History has shown that cheap, abundant, unregulated alcohol does not benefit a society. It does, however, benefit the alcohol retail and manufacture/supplier tiers at the expense of society as a whole. These suppliers and retailers are not “bad people.” They just need to be controlled. As long as the wholesale tier is being controlled also, for the right reasons, this model is valid public policy.
Murphy J. Painter
Gonzales, La.
Vatican ban on immodest dress is appropriate
I commend the Vatican for banning immodest dress inside Vatican City. Other cities and churches in the world should do the same. Women should be decently dressed, adorning themselves with modesty and dignity, not with braided hair or gold or pearls or costly clothing, but with good works, such as become women professing Godliness.
The Blessed Virgin warned Jacinta of Fatima while she was dying in a hospital in Lisbon, Portugal, in 1920 that “Certain fashions will be introduced which will offend Our Divine Lord very much.

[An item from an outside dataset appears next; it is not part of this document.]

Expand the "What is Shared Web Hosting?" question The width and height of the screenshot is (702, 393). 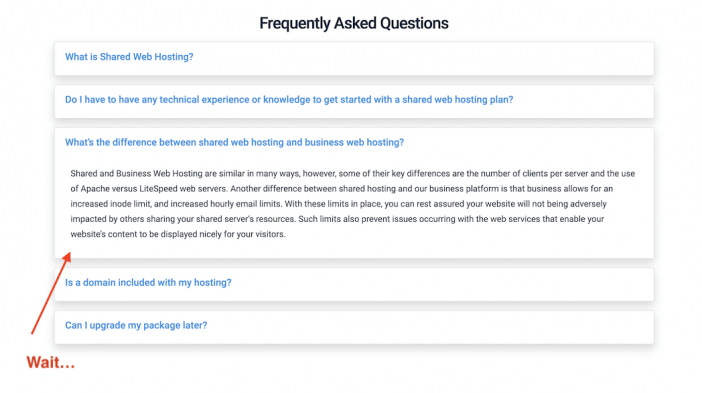click(129, 57)
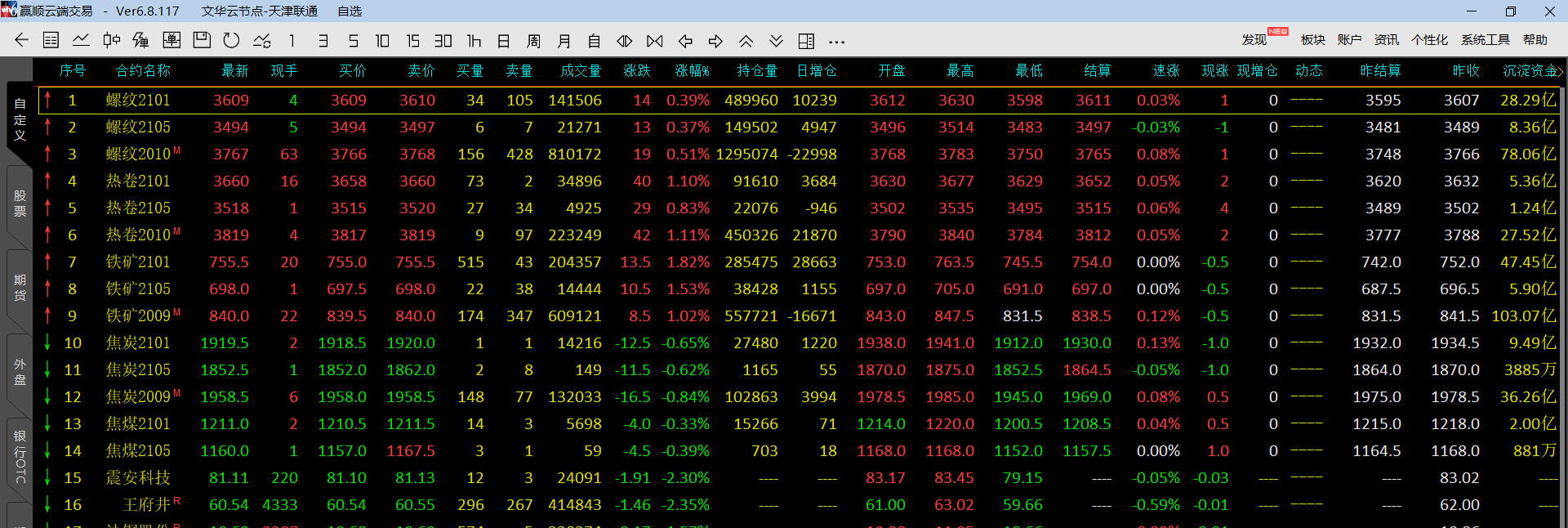Expand the toolbar overflow three-dot menu
The width and height of the screenshot is (1568, 528).
coord(836,41)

Those who serve God ought not to follow these fashions … the sins that lead most souls to hell are the sins of the flesh.”
Ladies, men, girls and boys should always wear clothing that they would not be ashamed of in the sight of God. They may not be finely dressed or pretty and graceful; they may not have those attractions which are most admired by the world; but if they have the virtues of modesty and purity, they have something that money cannot buy and an ornament that will outlast all the fading treasures of Earth.